小二道徳授業ルポ「ごめんね、もえちゃん」相手にとっての親切とは何かを考えさせる
道徳の研究に力を入れている小学校へ文部科学省の浅見哲也教科調査官にご同行いただき、その授業実践をご紹介するルポ。今回は東京都台東区立根岸小学校です。
目次
教材
教材名:「ごめんね、 もえちゃん」(学校図書)
主題:あいてのために 〈 B親切、 思いやり 〉
導入
本時のねらい
自分の力で色塗りを完成させたもえちゃんの喜びを見て、親切の意味に気付いたけんちゃんの心の動きを考えることで、相手の気持ちを思いやって人と接していこうという心情を育てる。
1 親切にされた経験を話し合う
「困っているとき、誰かに親切にされたことがありますか。また、そのときどんな気持ちでしたか」と子供たちに聞き、親切にされた経験とその気持ちを想起させ、発表させます。
子供たちの発言
重い水を持つのを助けてくれて、うれしかった。
転んだときに「大丈夫?」と声をかけてもらった。
展開
2 教材「ごめんね、もえちゃん」を読み、話し合う
子供たちが内容を理解しやすいように、 大型モニターに教材の絵を映し出します。その後、「けんちゃんはどんな気持ちでもえちゃんの画用紙に色を塗ったのでしょう」という発問によって、けんちゃんが親切のつもりで色を塗ったことに気付かせます。
発問
自分で塗り直せてうれしそうなもえちゃんを見て、自分のしたことがはずかしくなったけんちゃんはどんな気持ちでしょう。
子供たちの発言
自分でやりたかったの。
手伝ったけど、だめだったのかな。
中心発問
もえちゃんのとびきりの笑顔を見て、けんちゃんはどんな気持ちになったでしょう。
子供たちの発言
口で教えてあげたほうがよかったんだ。
笑ってくれてよかった。ありがとう。
また教えてあげよう。
ずうっと好き。
展開の後半につなぐ「もえちゃんが喜んでくれたのは、けんちゃんのどんなところがよかったからなのかな」という発問によって、 自分の気持ちだけでなく、相手の気持ちを考え、行動することが相手の気持ちに寄り添う親切だということに気付くようにします。
子供たちの発言
口で教えてあげたらよかった。
けんちゃんがアドバイスすると、もえちゃんのやりたいことが自由にできる。
授業の工夫
本教材では、親切のあり方を考えるけんちゃんの姿から、「親切」について自分自身のこととして考えさせるようにしたいと思いました。そのなかで、自分本位な思いやりは、相手に親切な行動とはならない場合もあることに気付き、相手にとっての親切とは何かを考えさせるように発問を組み立てました。
浅見先生の花まるポイント
子供たちにとってどういう親切がよいのかはっきりと分かっていなかったときに、「けんちゃんのどんなところがよかったのか」という発問をすることによって、子供たちが本当の親切について深く考えられるきっかけとなりました。
3 自己の経験をふり返って話し合う
相手の気持ちを考えた行動に着目させ、そのときの気持ちを問い、どんな気持ちでがんばったのかをふり返り、ワー クシートに書かせます。
発問
これまで親切にしたことがありますか。
子供たちのワークシートから
とう校のとき、○○さんがおくれそうになっていてぼくがまっていました。すると、○○さんに「まっててくれてありがとう」と言われました。とてもうれしかったです。
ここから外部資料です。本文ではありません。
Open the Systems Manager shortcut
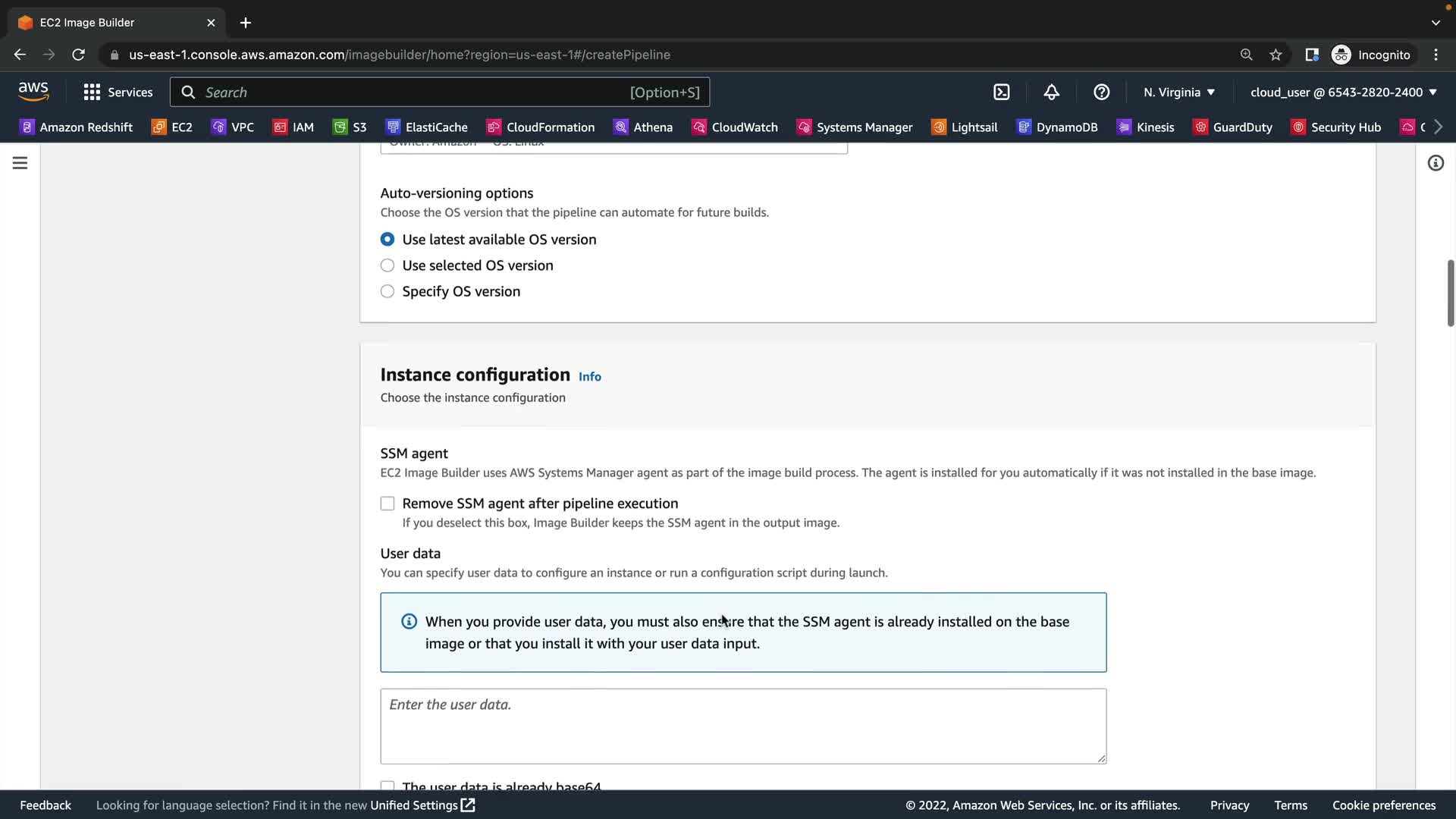The height and width of the screenshot is (819, 1456). click(855, 127)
しん切にしたことはあると思うけど、思いだせないので、こんど、しん切にできることがあったら、けんちゃんのようにやって、人をえがおにできるような人になりたいです 。
終末
4 教師の説話を聞く
教師自身の小二のときの体験から、ただ相手が与えてくれる親切より、されてうれしかったという話をすることによって、本日のねらいに迫って授業を締めくくりました。
文部科学省教科調査官 浅見哲也先生からのアドバイス
発問を取り入れて、子供たちが、よい親切とはどういうものなのかを考えられるようにする
道徳科の授業では、個人の道徳的価値観を押し付けることはふさわしくありません。ですから教師が教えることをためらいがちになりますが、低学年の場合、何がよいことなのかをしっかりと考えることは必要なことです。そこで、太田先生は、「どっちのけんちゃんのやり方がよかったのかな?」「どんなところがよかったのかな?」という発問を取り入れ、子供たちが、よい親切とはどういうものなのかを考えられるようにし、そのうえで自分のこれまでの体験を想起し、ねらいに迫っていました。